In an interview on the first episode of the Arabian Business Podcast, Dr Elamin said that outbreaks of infectious diseases have always been a part of human history – and will continue to occur in the future.
“Even if you go to Biblical texts, you find that the plague has been mentioned extensively. If you look at [ancient] Egyptian records, you find writing about groups of people dying with what is probably an infection,” he explained. “We forget we’ve been on this planet for hundreds of millions of years in our current shape and form. Viruses and bacteria have been there longer than we have.

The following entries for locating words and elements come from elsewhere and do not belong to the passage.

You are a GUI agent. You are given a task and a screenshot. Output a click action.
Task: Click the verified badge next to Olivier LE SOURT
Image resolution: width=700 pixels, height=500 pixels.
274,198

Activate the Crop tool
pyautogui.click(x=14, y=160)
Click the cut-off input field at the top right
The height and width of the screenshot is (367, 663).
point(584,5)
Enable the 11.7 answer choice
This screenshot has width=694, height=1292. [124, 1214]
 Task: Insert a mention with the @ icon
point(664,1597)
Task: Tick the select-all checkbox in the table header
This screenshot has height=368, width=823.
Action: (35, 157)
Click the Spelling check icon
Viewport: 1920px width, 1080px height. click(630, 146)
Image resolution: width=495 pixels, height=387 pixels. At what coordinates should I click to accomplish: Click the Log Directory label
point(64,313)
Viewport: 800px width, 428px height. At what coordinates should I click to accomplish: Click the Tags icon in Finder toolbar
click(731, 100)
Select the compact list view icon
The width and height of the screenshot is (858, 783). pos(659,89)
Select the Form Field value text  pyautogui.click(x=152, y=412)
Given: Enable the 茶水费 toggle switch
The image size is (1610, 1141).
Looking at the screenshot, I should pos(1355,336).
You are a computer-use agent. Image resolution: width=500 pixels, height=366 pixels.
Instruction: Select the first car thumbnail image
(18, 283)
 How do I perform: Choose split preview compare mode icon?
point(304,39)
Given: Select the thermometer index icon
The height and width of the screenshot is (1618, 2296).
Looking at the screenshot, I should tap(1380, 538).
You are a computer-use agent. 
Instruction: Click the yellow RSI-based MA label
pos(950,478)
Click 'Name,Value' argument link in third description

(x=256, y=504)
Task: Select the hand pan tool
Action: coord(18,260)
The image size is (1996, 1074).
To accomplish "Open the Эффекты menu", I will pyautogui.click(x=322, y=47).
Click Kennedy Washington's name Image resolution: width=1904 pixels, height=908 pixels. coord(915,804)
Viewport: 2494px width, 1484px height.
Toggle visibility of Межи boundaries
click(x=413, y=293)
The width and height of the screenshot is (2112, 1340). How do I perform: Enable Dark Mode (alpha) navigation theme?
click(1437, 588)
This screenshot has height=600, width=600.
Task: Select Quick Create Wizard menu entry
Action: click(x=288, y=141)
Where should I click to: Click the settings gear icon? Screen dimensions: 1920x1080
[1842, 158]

“They [viruses] have not changed the way they live like we have. We’ve changed the way we build, our communal living. We’ll be exposed to new risks. We’ve attenuated a lot of it with the introduction of antibiotics, of ‘clean living’ in terms of sanitation…that has reduced the level of exposure that we have to these parasites and bugs.”
However, Dr Elamin said that human immune systems take a very long time to evolve, meaning that people are likely to fall ill when exposed to newly transmitted diseases.
“We may have less attacks,” he said. “But we will have them, and it’s inevitable for the foreseeable future.”
Additionally, Dr Elamin said that there is a significant challenge posed by the constant flow of people between countries, some of which are ill-equipped and poorly prepared to diagnose and deal with coronavirus patients.
“The World Health Organisation works hard to coordinate. But the world is more interconnected, however unfairly so. If I were to fall ill in a country like Sudan or Chad, what’s the probably of me being diagnosed? I’d say it’s a lot less than if I were in a more developed country,” he said.
“We have to look at the bigger picture. Equality is very important. What happens in Botswana can affect you directly. Two or three weeks ago, a lot of us didn’t know where Wuhan sits on a map,” the doctor added.
Looking towards the future, Dr Elamin said that the world should already be preparing for future outbreaks of diseases.
“This is not the last outbreak we’re going to see,” he said. “Trying to predict what’s next is not easy, so the question is how we work all together and understand that we can’t work in insular societies.”